During the 15 years between 1919 and 1934, Lawrence Holt added 28 new steamships to his fleet. Despite a difficult economic climate, the Blue Funnel Line continued to prosper and continued to grow. Lawrence finally retired from the family firm in 1953. As busy as he must have been running his company, Lawrence Holt also found time to involve himself in politics and was even made Mayor of Liverpool at one stage. Shortly after he took delivery of the Duchess in 1937, he added yet another important achievement to his list of accomplishments.

Lawrence Holt invents the term 'Outward Bound'

During World War II, in the North Atlantic, German U boats were sinking British merchant ships and sailors waiting for rescue were fighting frigid waters. Surprisingly, the survival rate among young, presumably more fit sailors was much lower than among older seaman. Lawrence Holt called upon an old friend and well known progressive educator Kurt Hahn (click here for a brief biography of Kurt Hahn - worth reading in itself) to discover the reason for this discrepancy and to rectify it.

Hahn quickly analyzed the problem as a lack of confidence rather than any shortage of skill or equipment. In Aberdovy, Wales, the two men established a program of progressively rugged challenges to help young recruits develop the internal fortitude and confidence necessary to survive harsh physical challenges. Hahn explained that, through achievement, young sailors can learn they possess "far more than they know" and begin to rely upon themselves.

The program was an immediate success. Holt named it "Outward Bound," after the nautical term that refers to the moment a ship leaves the safety of its home port bound for the open ocean.

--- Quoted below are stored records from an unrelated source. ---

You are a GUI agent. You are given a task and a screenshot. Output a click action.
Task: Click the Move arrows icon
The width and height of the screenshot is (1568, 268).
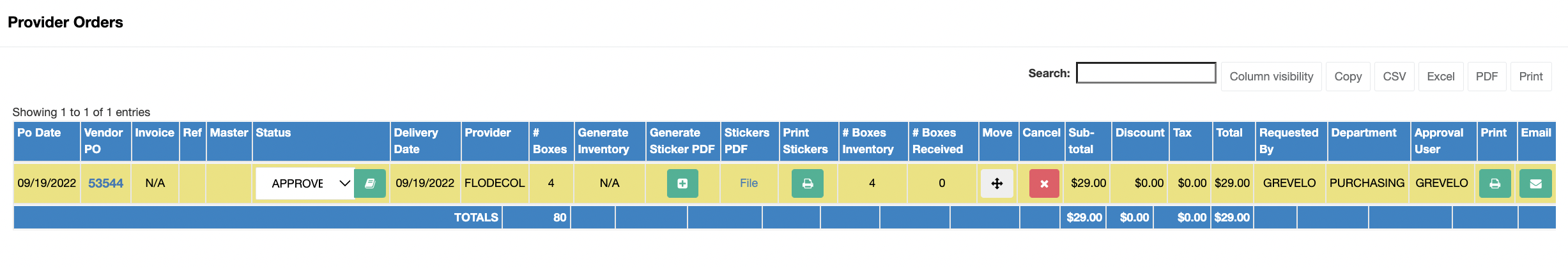pos(997,184)
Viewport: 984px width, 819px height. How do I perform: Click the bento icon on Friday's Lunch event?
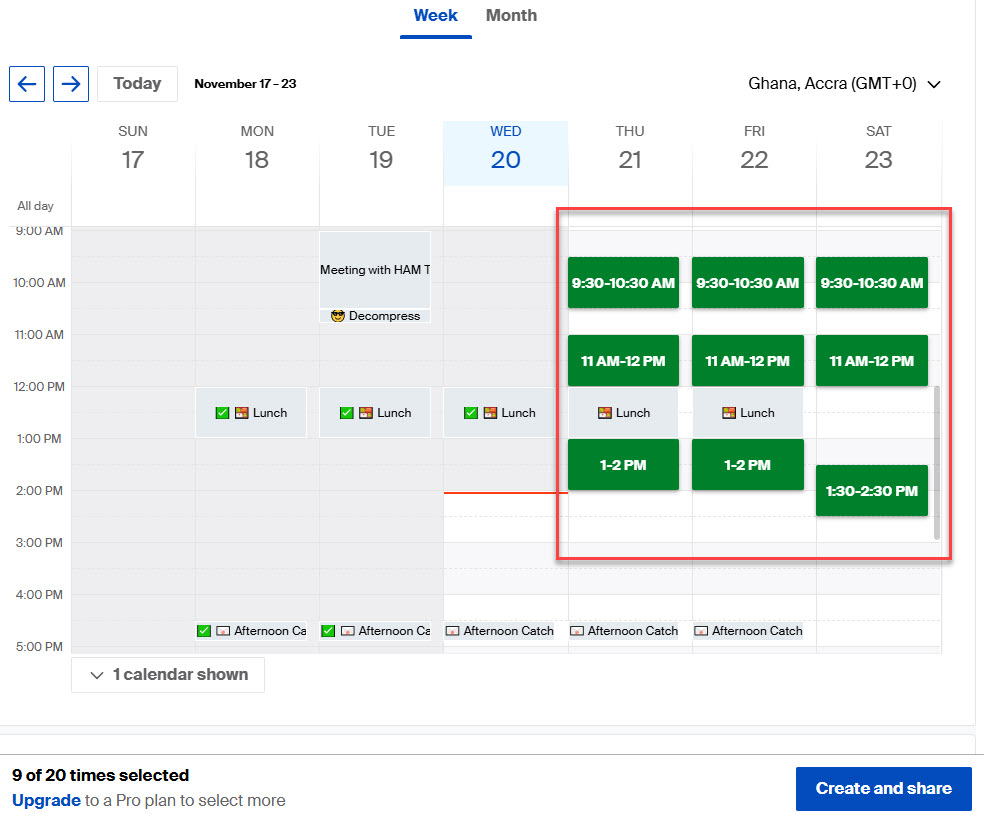click(728, 412)
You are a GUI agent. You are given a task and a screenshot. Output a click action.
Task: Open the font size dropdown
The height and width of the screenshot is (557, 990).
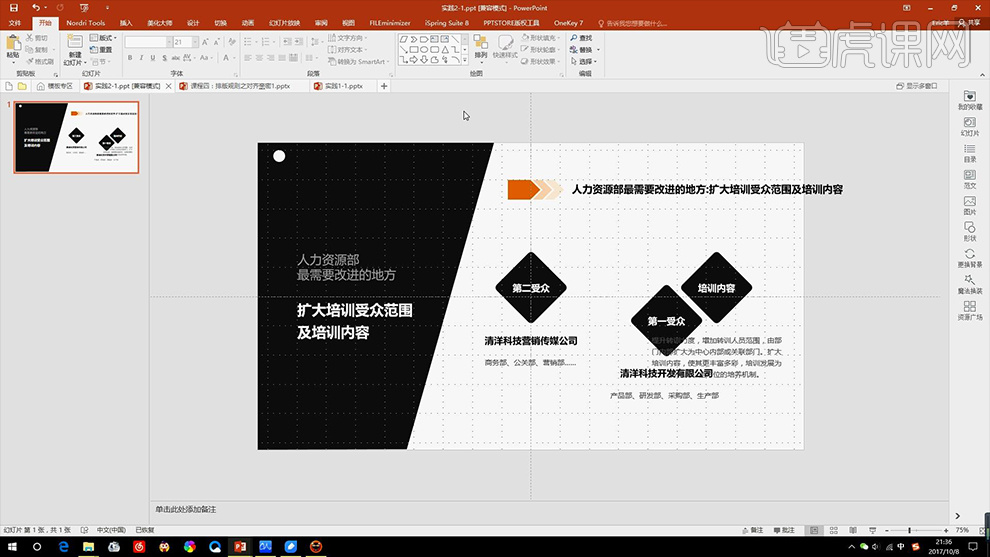(x=193, y=42)
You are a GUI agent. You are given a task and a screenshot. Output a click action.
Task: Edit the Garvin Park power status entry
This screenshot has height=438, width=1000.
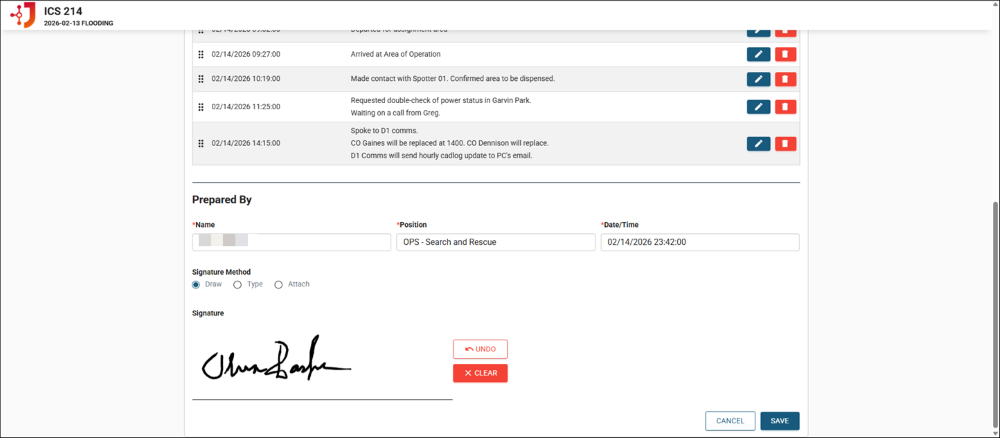758,106
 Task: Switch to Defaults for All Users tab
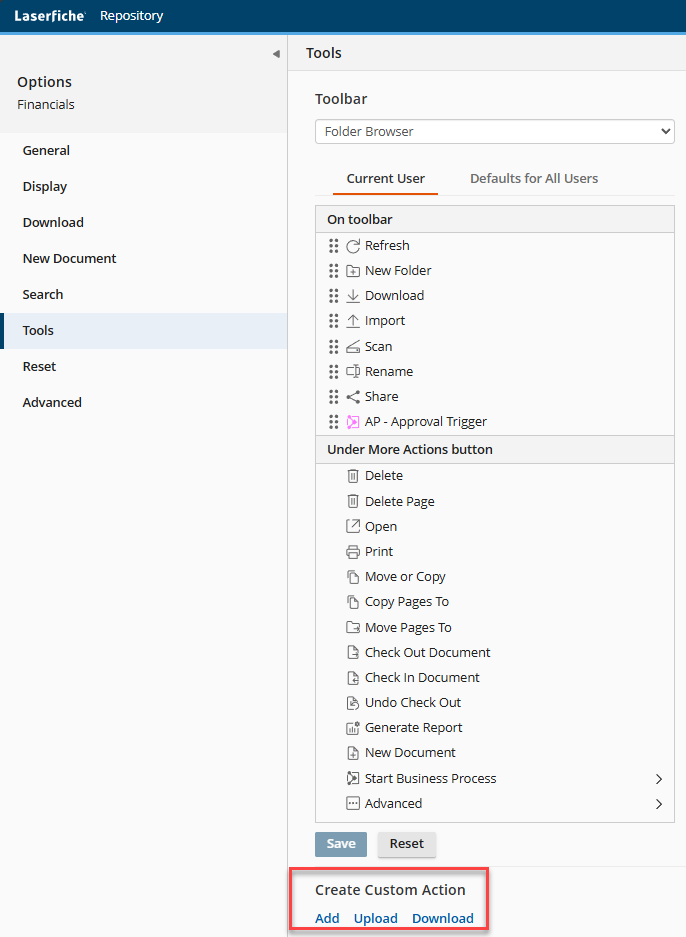[x=534, y=179]
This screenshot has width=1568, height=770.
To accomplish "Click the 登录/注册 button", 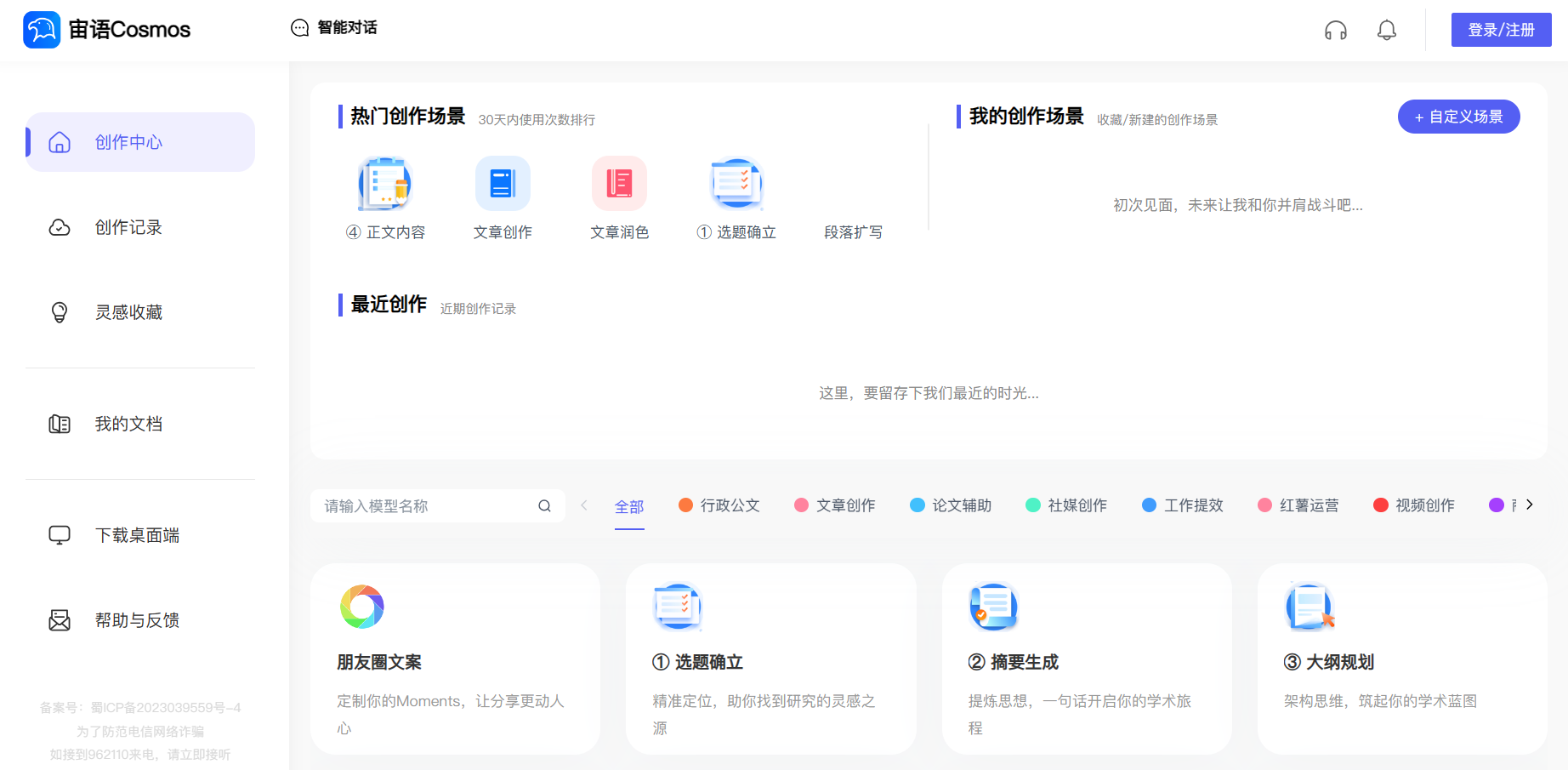I will click(1501, 30).
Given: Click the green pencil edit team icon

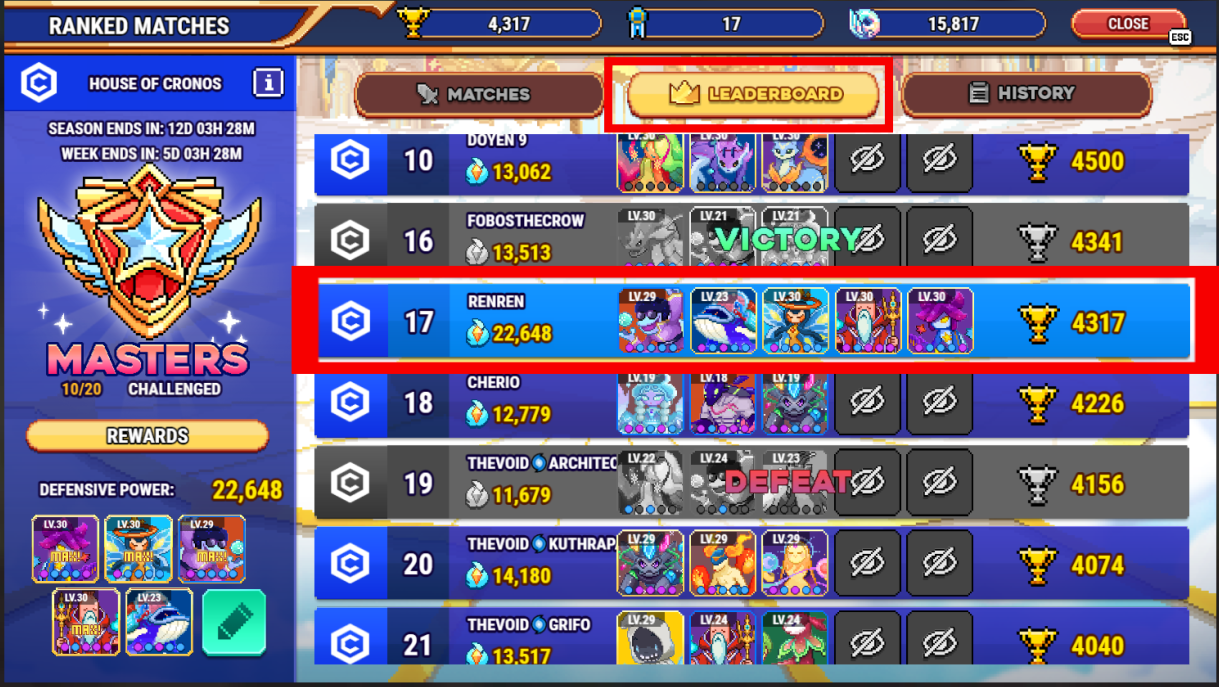Looking at the screenshot, I should tap(234, 622).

For those looking to read about the history of our Rolls Royce, we apologise for this brief biographical interlude. That said, given the interesting background of the car's first owner, Lawrence Holt, we felt the story should be told as part of the overall picture. Could the Duchess have been converted into a utility vehicle during Holt's ownership (1937/47)? Perhaps so. I can just imagine it being put into service at the Outward Bound school the shipping magnate established in Aberdovy, Wales in 1941....

To close out this week's research into the Duchess and her family history, we have been following up with people we believe should be able to help us with our stateside investigations. There are basically three people whom we know to have a wealth of useful historical information: Bob Colacello, a Warhol friend and author of "Holy Terror - Andy Warhol", Vincent Fremont, a longtime friend and business associate, and Pat Hackett, another member of the Warhol inner circle who edited the "Andy Warhol Diaries".

With these three names in mind we made contact with the Andy Warhol Museum in Pittsburgh. We learned that the director of the archives section of the museum, a Mr. Matt Warbican, knows Pat Hackett personally and should certainly be able to put us in touch with all three men. The museum said they would be delighted to assist us because of the car's links to Andy Warhol’s life. We hope to report on the fruits of these inquiries next week.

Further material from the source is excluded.